++++ Extract provided ++++
Sean Powell was kind enough to send me an explanation of how to convert the data from a test of bowling balls struck with rattan swords into joules of energy. As he points out in an earlier comment, unfortunately we don't have enought data to calculate from this how much kinetic energy was in the sword before it hit.
His explantion follows. While he provided tables for all the different post heights in the test, I was unable to align the data in a readable form in blogger, so I've reduced the data to the values for the highest and lowest post.
Converting Peter Van Dorns bowling-ball data to Joules of Energy
Peter has provided us with 3 pieces of data: Weight of a ball, distance the ball drops and how far the ball travels before it lands. This is a classic high school physics problem.
Step 1: Acceleration due to gravity, at the surface of the earth, will be a uniform 32ft/sec^2. (neglecting wind resistance, centripetal force from spin of the earth and the local gravitational effect of the balls mass) For the ball to fall a distance of H it will take a time T regardless of ball weight. H and T are related in the formula:
h = ½ * g * t^2
We can reorder this equation to get
t= (2 * h / g)^.5
(remember to convert h to feet first)
++++
• [Short task 1]
Answer these questions from the post on converting bowling-ball data to joules:
(a) What three pieces of data did Peter provide?
(b) What value does the post give for acceleration due to gravity at the surface of the earth?
(c) For which post heights were values kept after the data was reduced?
• [Short task 2] Pick up the post on converting bowling-ball data to joules and continue it from its final line.
++++ Provided data ++++
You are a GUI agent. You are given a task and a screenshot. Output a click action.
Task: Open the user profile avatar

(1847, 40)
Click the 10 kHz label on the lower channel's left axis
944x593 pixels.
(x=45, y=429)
++++
• [Result 1]
(a) The weight of a ball, the distance the ball drops, and how far the ball travels before it lands.
(b) A uniform 32 ft/sec^2.
(c) The highest and lowest post.

• [Result 2]
A spread sheet makes the following math easy:
h (in) 46- 58
t (s) 0.49-0.55
Step 2: We know how far a ball travels and how long it takes to get there. That means we can calculate ball velocity with the simple formula:
V = d / t
If we select one particular row to analyze: 12lbs, force Medium we get:
d (in) 38-42
t (s) 0.49-0.55
v (ft/sec) 6.47-6.37
Step 3: We can now calculate Joules of kinetic energy in the ball just after impact with the formula:
KE = ½ * m * v^2
We can also calculate ball momentum just after impact with the formula:
Momentum = m * v
But of course to keep doing this in Imperial units is a pain since we need to convert weight in pounds to mass in slugs and then re-convert slug-ft^2/sec^2 into Joules so first we will convert weight and distance to metric.
v (ft/sec) 6.47-6.37
v (m/sec) 1.97-1.94
Weight (lbs) 12
Mass (kg) 5.44
KE (kg-m^2/s^2)(J) 10.58-10.25
Mo (kg-m/s) 10.73-10.57
No both of these values seem rather consistent BUT for every different ball mass there is a different distance. If we look at the 8lb ball and the 16lb ball we will eventually get:
KE (J)=(kg*m^2/s^2) Medium
8lb 15.32-15.38
12lb 10.58-10.25
16lb 7.66-7.94
M (kg*m/s) Medium
8lb 10.55-10.57
12lb 10.73-10.57
16lb 10.55-10.73
And we can clearly see that kinetic energy of the lighter balls is higher then the heavier balls but the momentum of the various balls is NOT dependent upon weight.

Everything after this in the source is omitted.